I feel like folks don’t understand how good of a season Mark Andrews actually had. He went from a guy who was a top ~five tight end in 2019 and 2020 to what was literally a top-five fantasy tight end season OF ALL TIME in 2021. And we knew he was capable of it because we’ve been on him since 2018, tracking some of his elite metrics. Just watching, waiting for the masterpiece season to unfold.

As we’ve discussed in past iterations of this series, there are two spots where Andrews has consistently been better than everyone else. The first is his usage. He lined up at WR for 77.9% of his pass plays. And he is almost never asked to stay in and pass block. This man here played 670 pass snaps last year and blocked on only nine of them. That’s 1.3% which was second only to the sporadically utilized, converted WR, Juwan Johnson. Of Andrews’s 1,647 career pass snaps, he’s blocked on only 23 which is 1.4%. We want guys that are part of the attack, not the protection.

The other key for him has been his red zone usage. As we discussed in the previous article, it can be a difficult topic to predict and quantify for most guys. But not Andrews. Because no tight end has more red zone or end zone targets over the last five years.

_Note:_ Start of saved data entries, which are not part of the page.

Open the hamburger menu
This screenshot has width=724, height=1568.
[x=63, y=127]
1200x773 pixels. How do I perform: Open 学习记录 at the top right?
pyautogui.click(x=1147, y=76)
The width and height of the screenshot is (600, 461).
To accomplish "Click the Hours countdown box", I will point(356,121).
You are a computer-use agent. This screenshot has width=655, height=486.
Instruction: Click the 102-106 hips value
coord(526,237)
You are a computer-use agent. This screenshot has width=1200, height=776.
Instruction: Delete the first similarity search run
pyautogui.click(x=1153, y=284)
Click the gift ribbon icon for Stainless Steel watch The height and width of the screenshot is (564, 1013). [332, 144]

Here is how he has ranked among tight ends in those stats the last three seasons.

Pretty solid considering how flukey TDs can be. He’s been consistent in an aspect of the game where consistency is rare. For Andrews in a nutshell, his efficiency and underlying usage metrics have remained the same over the last three years while, this past year, they simply threw the ball more leading to his monster year. This leads us to the problem…

The Bad

Last year was pretty uncharacteristic for the Ravens' offense. It’s not what they really want to do. But injuries to their top two running backs in JK Dobbins and Gus Edwards as well as some key pieces on defense led them into more shootouts than they generally get into. They attempted 611 passes as a team and ranked 9th in team pass attempts. Here is how offensive coordinator Greg Roman’s offenses have ranked over the last decade, per Kevin O’Brien.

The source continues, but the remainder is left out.